The second stage lasts on average anything up to an hour for a first baby and up to 30 minutes for a subsequent baby. After the baby is delivered, the umbilical cord connecting the baby to the placenta inside the uterus is tied and clipped in two places – about 10cm (4inches) and 15cm (6inches) from the baby’s abdomen. The cord is then cut between these two points. The Third Stage It is the delivery of the placenta (afterbirth).

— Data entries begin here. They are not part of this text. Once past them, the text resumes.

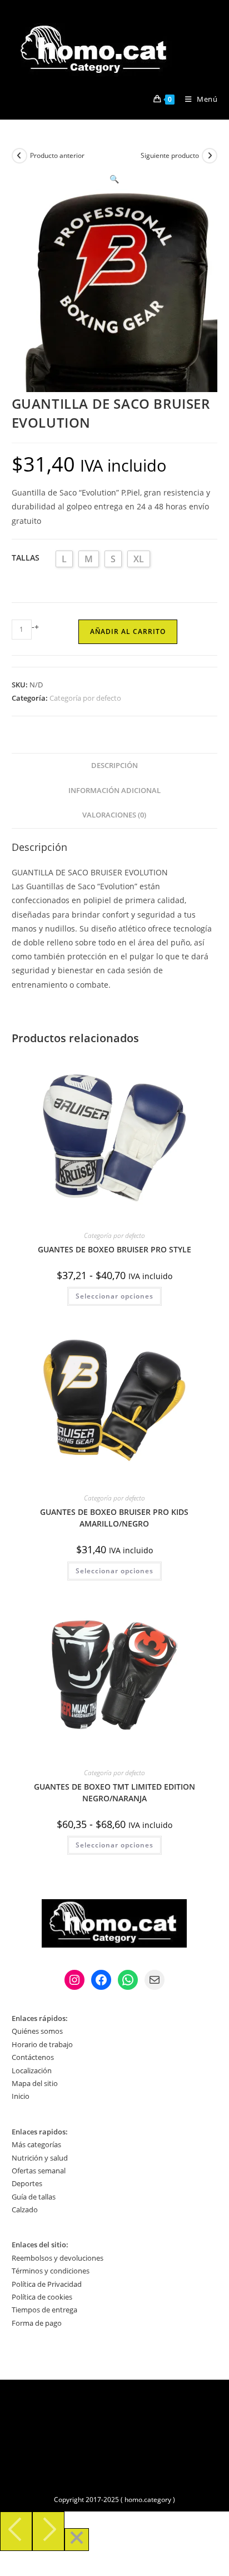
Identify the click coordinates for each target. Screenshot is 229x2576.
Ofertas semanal (39, 2171)
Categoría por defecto (85, 698)
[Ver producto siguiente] (209, 156)
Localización (32, 2070)
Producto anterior (57, 155)
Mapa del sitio (35, 2083)
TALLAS (25, 557)
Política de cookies (42, 2297)
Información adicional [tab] (114, 790)
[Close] (76, 2539)
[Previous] (16, 2531)
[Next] (48, 2531)
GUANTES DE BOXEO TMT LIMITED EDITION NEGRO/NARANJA (114, 1792)
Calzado (25, 2210)
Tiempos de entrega (44, 2310)
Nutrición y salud (40, 2158)
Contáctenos (33, 2057)
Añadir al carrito (128, 631)
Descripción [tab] (114, 765)
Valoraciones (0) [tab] (114, 815)
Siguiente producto (170, 155)
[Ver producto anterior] (19, 156)
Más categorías (36, 2144)
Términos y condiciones (50, 2271)
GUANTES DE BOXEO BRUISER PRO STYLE (114, 1249)
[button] (114, 179)
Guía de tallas (34, 2197)
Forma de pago (37, 2323)
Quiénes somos (37, 2031)
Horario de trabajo (42, 2044)
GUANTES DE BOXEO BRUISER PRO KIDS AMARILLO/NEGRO (114, 1518)
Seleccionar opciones (114, 1296)
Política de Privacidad (47, 2284)
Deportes (27, 2183)
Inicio (20, 2096)
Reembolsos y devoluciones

Your uterus continues to contract in an effort to separate the placenta from the wall of the uterus and to expel it. This is marked by some extra bleeding and by the umbilical cord moving a little further out of the vagina. To speed up the expulsion of the placenta in order to prevent the possibility of bleeding after the delivery (post-partum hemorrhage), the midwife may pull gently on the cord while pressing upwards on your abdomen with the other hand. The third stage of labor usually lasts about 15 minutes. After the placenta has been delivered:

You may be given an injection to re-enforce your body’s efforts to make the uterus contract firmly, and so prevent excessive bleeding. Any tears or incisions that have been made in the vagina are cleaned and stitched, and you may be able to hold your baby in your arms while this is being done. After holding the baby in the arms, the mother experiences a feeling which cannot be described in words – it’s a gift from God!